Rewrite the rows from the line with "This screenshot has width=1843, height=1033." to the line with "Action: pyautogui.click(x=36, y=23)", replacing "sidebar" with "navigation" and leaving everything else unchanged.

> [Source material]
-- -- --
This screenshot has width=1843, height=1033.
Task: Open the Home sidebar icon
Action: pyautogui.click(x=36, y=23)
-- -- --
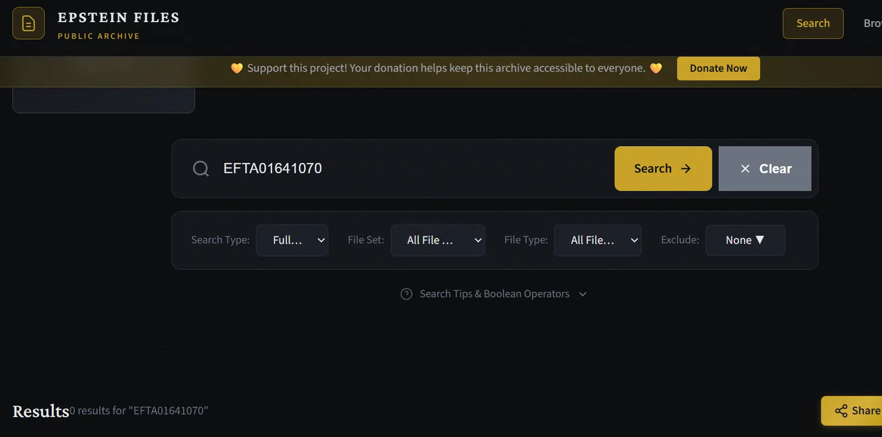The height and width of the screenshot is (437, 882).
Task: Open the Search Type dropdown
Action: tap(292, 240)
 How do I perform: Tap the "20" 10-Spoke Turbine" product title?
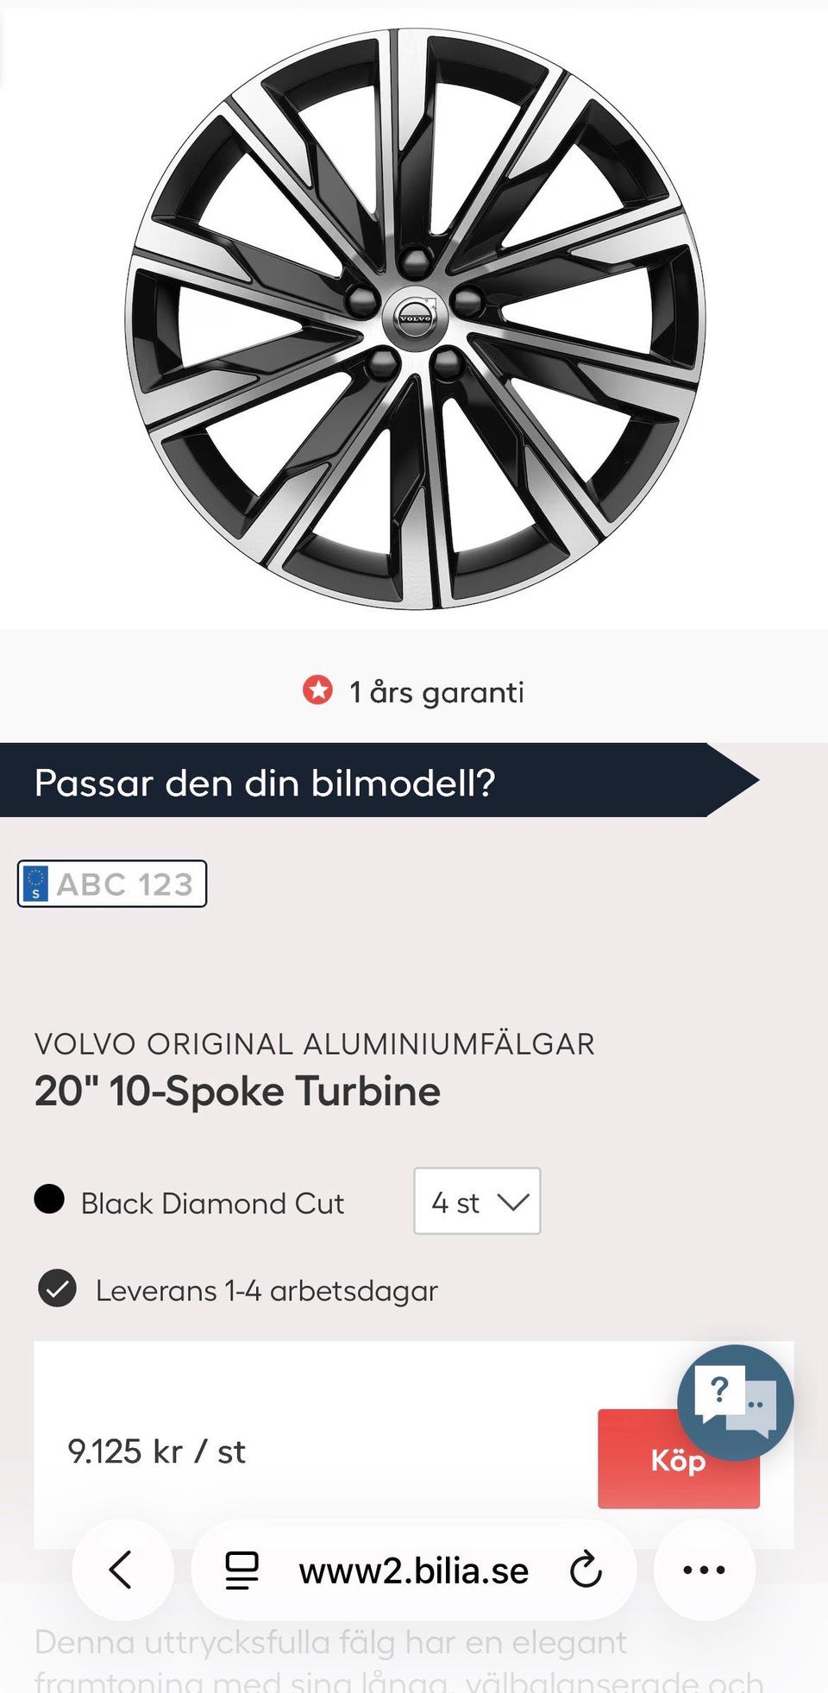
-- -- --
> [Result of this exercise]
This screenshot has width=1843, height=1033.
Task: Open the Home navigation icon
Action: pyautogui.click(x=36, y=23)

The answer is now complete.